Give the listing from the line containing "Identify the location" through the line containing "Image resolution: width=555" as a numbered list, omitting any blank lines.

▸ Given entries

• • • •

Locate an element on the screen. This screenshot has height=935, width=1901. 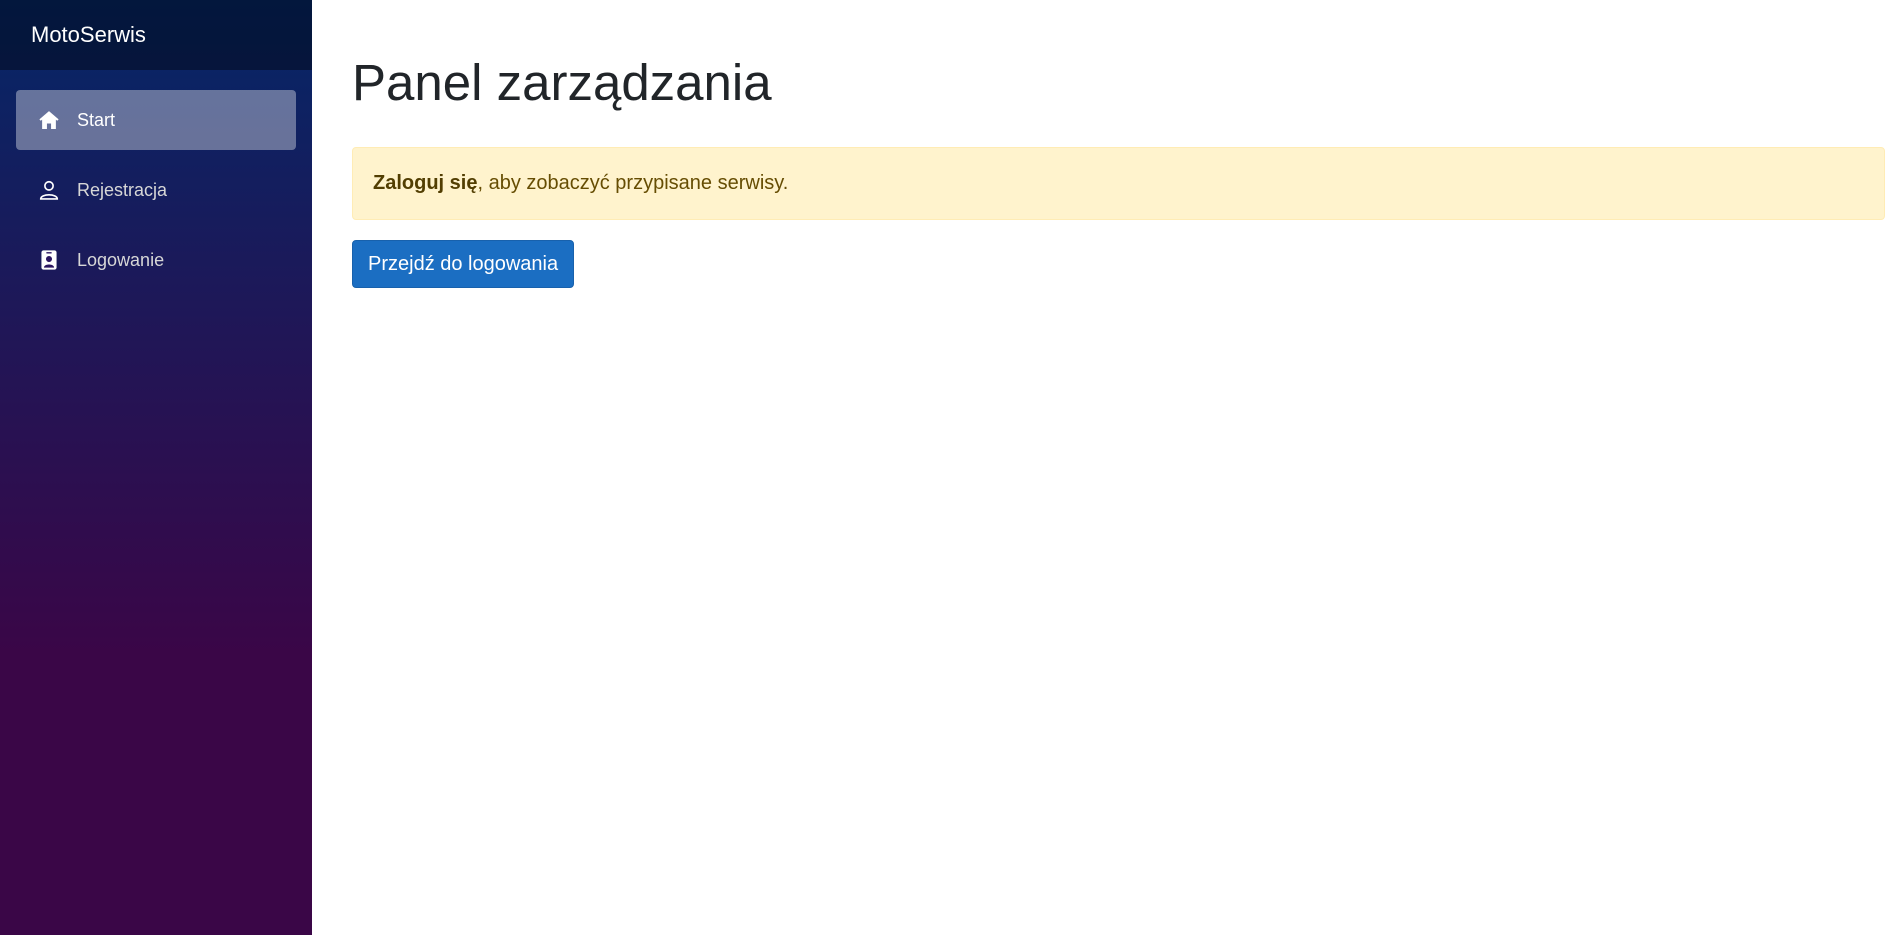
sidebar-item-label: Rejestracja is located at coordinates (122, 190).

• • • •

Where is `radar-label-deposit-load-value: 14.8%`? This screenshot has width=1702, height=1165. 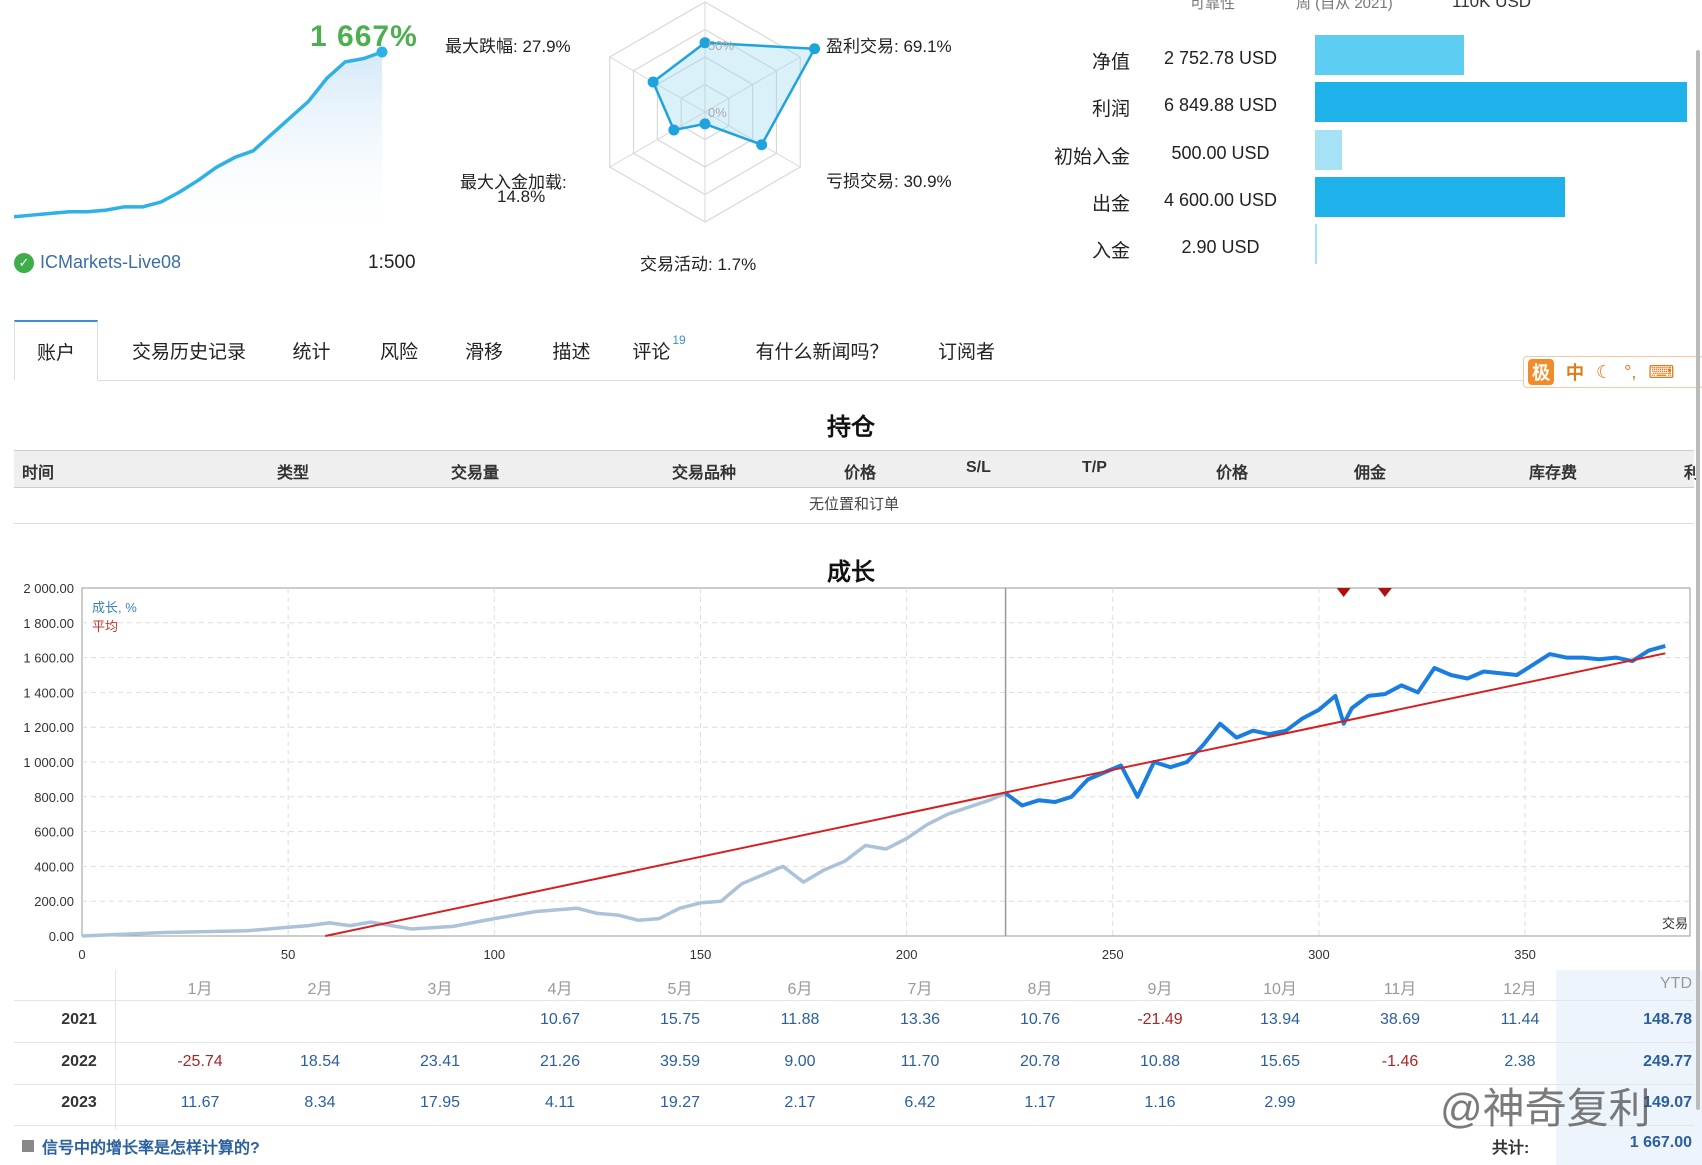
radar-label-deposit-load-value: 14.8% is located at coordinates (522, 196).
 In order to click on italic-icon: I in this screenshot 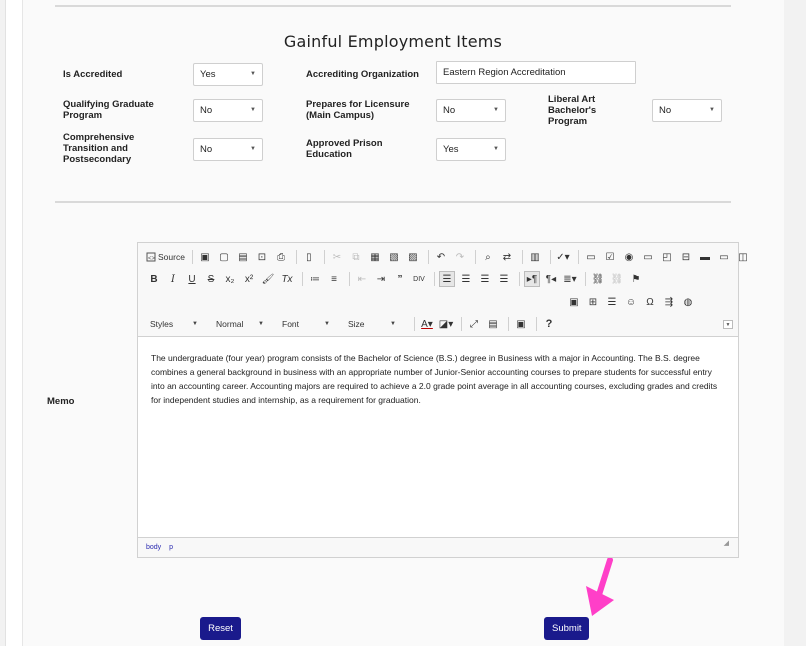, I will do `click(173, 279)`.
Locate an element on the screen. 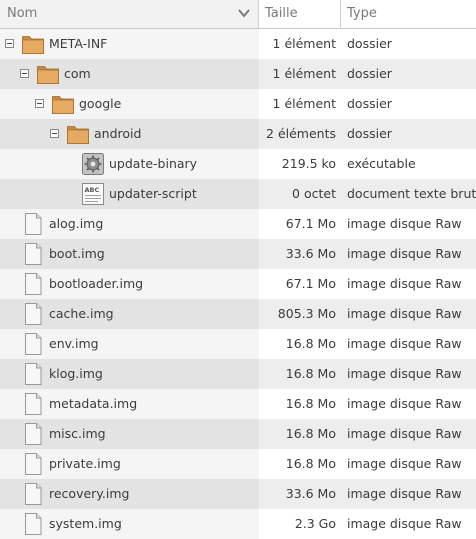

• • • •

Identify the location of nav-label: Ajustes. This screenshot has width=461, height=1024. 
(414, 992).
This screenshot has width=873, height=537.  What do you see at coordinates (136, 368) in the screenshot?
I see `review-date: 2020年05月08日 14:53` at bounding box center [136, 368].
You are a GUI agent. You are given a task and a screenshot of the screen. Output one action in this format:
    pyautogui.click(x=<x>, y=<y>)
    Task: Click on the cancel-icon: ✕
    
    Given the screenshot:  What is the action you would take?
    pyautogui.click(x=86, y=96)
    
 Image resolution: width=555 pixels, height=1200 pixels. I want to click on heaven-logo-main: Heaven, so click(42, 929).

• • • •

▸ Task solution
1. Identify the location of nav-label: Ajustes. This screenshot has width=461, height=1024. 
2. (414, 992).
3. This screenshot has width=873, height=537.  What do you see at coordinates (136, 368) in the screenshot?
4. I see `review-date: 2020年05月08日 14:53` at bounding box center [136, 368].
5. You are a GUI agent. You are given a task and a screenshot of the screen. Output one action in this format:
6.     pyautogui.click(x=<x>, y=<y>)
7.     Task: Click on the cancel-icon: ✕
8.     Given the screenshot:  What is the action you would take?
9.     pyautogui.click(x=86, y=96)
10.  Image resolution: width=555 pixels, height=1200 pixels. I want to click on heaven-logo-main: Heaven, so click(42, 929).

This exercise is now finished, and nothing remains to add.